(Beginning of Data supplied)

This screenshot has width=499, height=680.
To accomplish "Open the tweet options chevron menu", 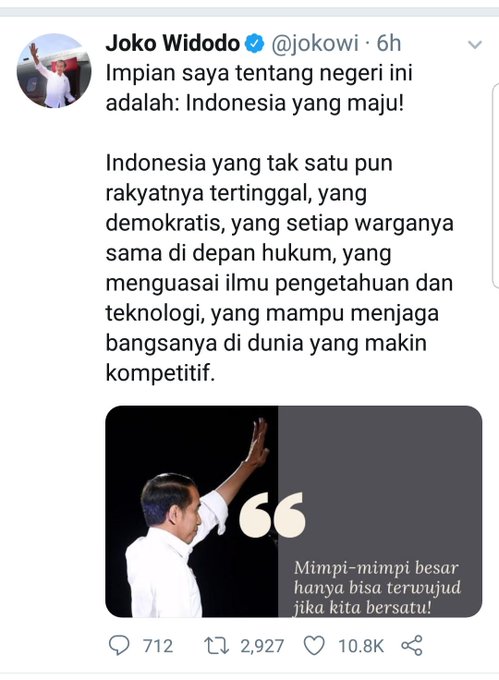I will click(475, 45).
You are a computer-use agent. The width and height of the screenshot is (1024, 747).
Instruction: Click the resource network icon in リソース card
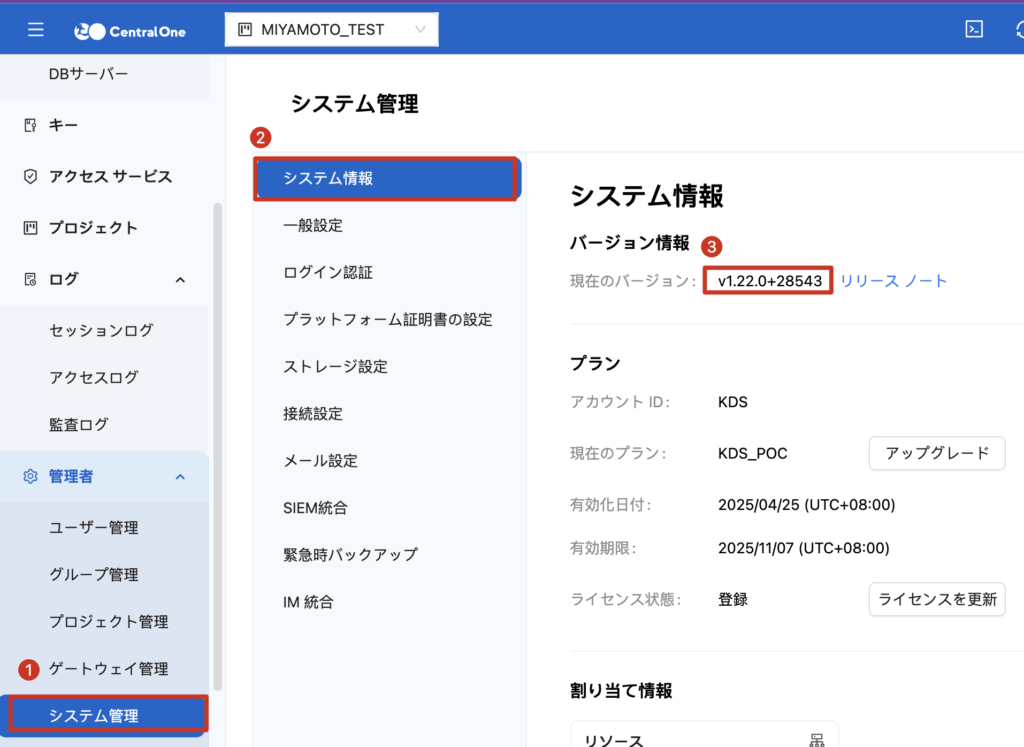816,739
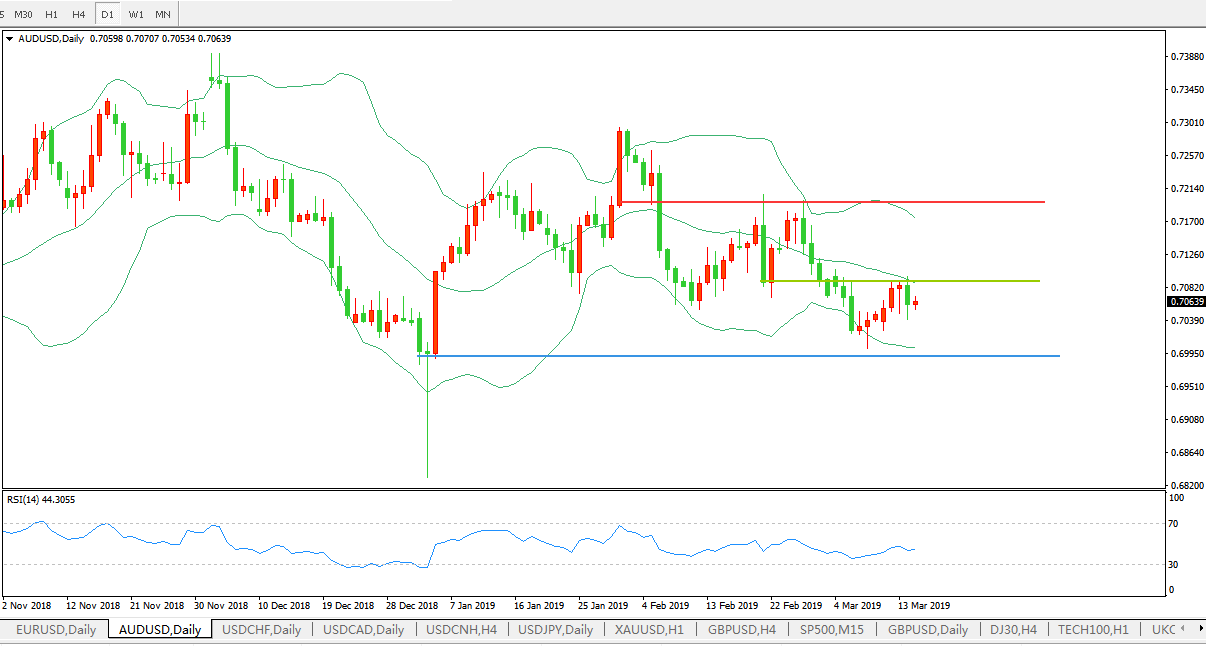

(End of Data supplied)

--- Your instructions ---
Show every line from the entries above in which the word "screenshot" appears.

--- Exercise answer ---
This screenshot has width=499, height=680.
You are a computer-use agent. The width and height of the screenshot is (1024, 747).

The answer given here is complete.